【個人教室の先生へ送るメッセージ】​04 情報管理の意義を知る

このメッセージのテーマは「教室の先生から経営者になる」です。あなたは経営者ですか?または経営者になりたいと思っていますか?

実はこれ、わたしが教室を始めて4年目くらいだったかな。開業以来ずっと相談役をしてくださっていた中小企業診断士の井手美由樹先生に言われた言葉なんです。

「松本さんは、教室の先生になりたいの?それとも経営者になりたいの?」

答えは迷うことなく「経営者」だったのですが、それまで意識したことがない問いだったので、はっと目が覚めた思いでした。「経営者」というのを意識の中心に置くようになったのはその時からです。

わたしたちがやっている個人教室は産業分類でいうと「教養・技能教授業」といいます。

教室業は大きな資金も要らず気軽にできるので、技術はある教えることも好きだけど経営は素人という人が多いです。

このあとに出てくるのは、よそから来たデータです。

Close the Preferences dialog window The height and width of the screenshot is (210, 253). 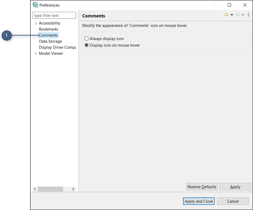click(245, 5)
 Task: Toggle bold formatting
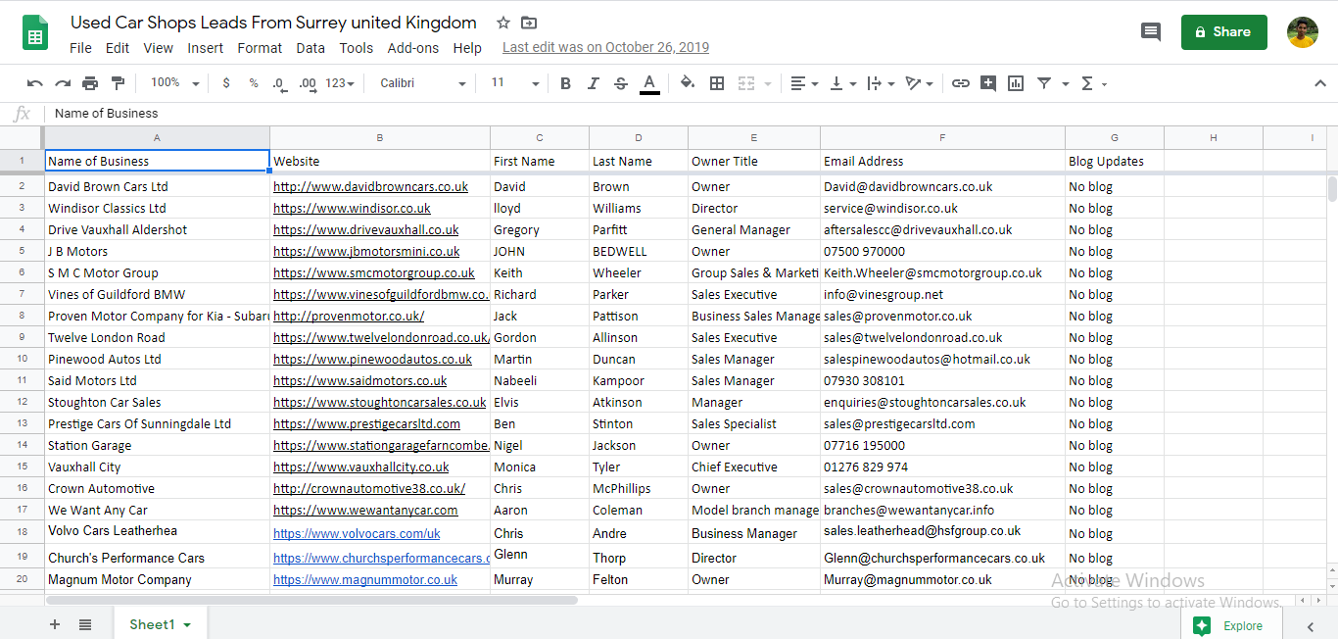pyautogui.click(x=565, y=83)
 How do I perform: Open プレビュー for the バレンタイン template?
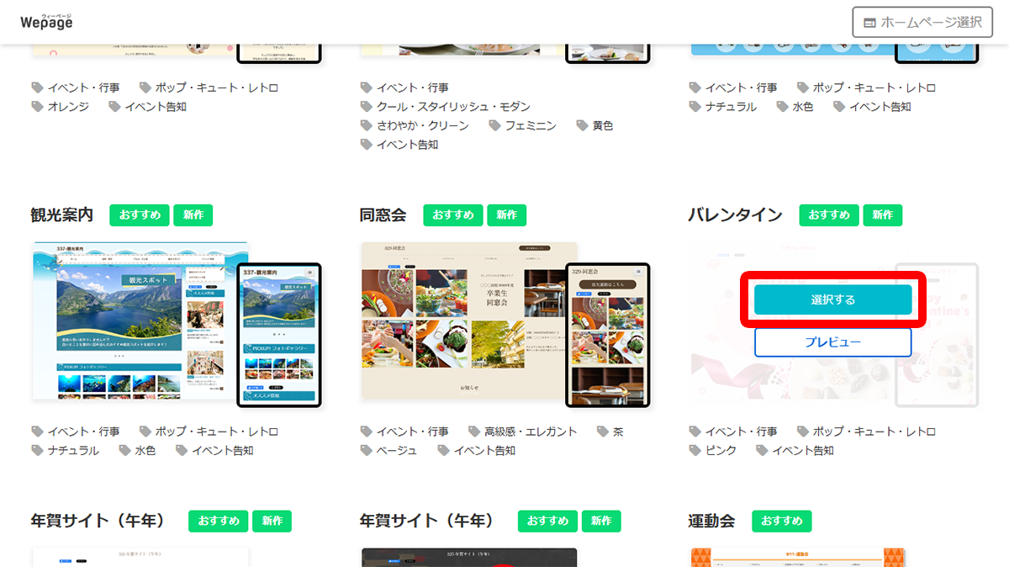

もちろん誰でも最初は素人。何も知らないことを恥じる必要はないのだけど、事業を始めたからには、実践で学びつつ、本を読んだり講座に参加したり先輩経営者の方と話をしたりして学びながら、ちいさな事業なりの経営者になってほしいと思います。それは自分自身を大きく成長させることになるし、たくさんの可能性が広がるからです。自信をもって自分の事業をしている人はとても魅力的です。子どもたちの道標になれるそんな大人たちがたくさん増えることは良い社会を作ります。

さてさて、話題を少し変えましょう。

今はデータ活用の時代。コンピュータが発達してあらゆるものがデータ化されるようになりました。物流、小売はもちろん医療の現場でもデータ活用で、わたしたちの生活はとても便利になりました。

教室でいうとどうでしょうか。うまく活用できているでしょうか。

たとえば、まず一番大事な情報は生徒さんの連絡先。代表的なものはメールアドレスです。レッスン申込時に生徒さん側から教えていただけるものですね。

わざわざホームページまでレッスン情報を見にこない人も、一度行っていいなと思った教室から自分の興味ある内容のメールが送られてきたら読んでくれる、申し込みにつながる可能性は高いです。一度来てくれた生徒さんの連絡先リストがどれだけ貴重かというのはマーケティングをしている方なら知っていることですが、教室業の先生は今ひとつそこがピンと来ない方が多いようです。

実は、ウェブからの新規集客よりずっと可能性のあるデータをあなたは持っています。

今はSNSのメッセンジャーやLINEが手軽で、そういうものを使って募集や申込受付をする教室も多いのですが、メールアドレスのリスト化はしておきましょう。

そして情報はただ全員に送ればいいというものではなく、その人に合わせた内容のメールを送る方が効果的。

メールアドレスがきちんとあって、それぞれの生徒さんの属性(誕生日、参加したレッスン、年齢などなど)がデータベース化していれば効果的なメールを送ることもできます。

例えばアイシングクッキー初級・中級クラスまで参加している生徒さんに新設の上級クラスの案内を送ろうとか。

これはエクセルや手帳での管理だと大変なのでデータベース化をおすすめする大きな理由のひとつです。

また、平成30年5月より個人情報保護法が改正になり、すべての事業者が対象になりました。お客様から個人情報や個人識別番号を取得・利用する時のルールの明文化や適切な保管が義務付けられています。詳しくは「個人情報保護委員会」で調べてみてください。

個人教室としてするべきことは、

  • 生徒基本情報を一元で管理すること。(あっちこっちバラバラにあると管理ができません。)
  • セキュリティの確かな場所で保管すること。(個人のパソコンで家族が見られるなどは厳密にいうとNGです。)
  • ウェブサイトにプライバシー・ポリシーの表記をすること。

インターネットから申込をさせる方法は通販とみなされます。併せて特定商取引に関する法律に基づく表記も載せましょう。

最後にこんなエピソードを。

友人がある講座を申し込んで勉強をした時のこと。全12回のうち7回を終えたところで先生が亡くなってしまうという不幸がありました。講座は中止せざるを得ず、友人は残りの分の資料だけでもほしいと事務方に連絡したのですが「わたしも先生が亡くなって動揺していて」などと言われ資料はもとより返金もされなかったそうです。

事故にあったり病気で倒れたり、約束していたレッスンが急にできなくなってしまった時、家族や代理人が、生徒さんにスムーズに連絡が取れる状況になっているでしょうか。

情報のデータベース化、個人情報の管理は事業者としての責務です。経営者としてやるべきことという意識を持ちましょう。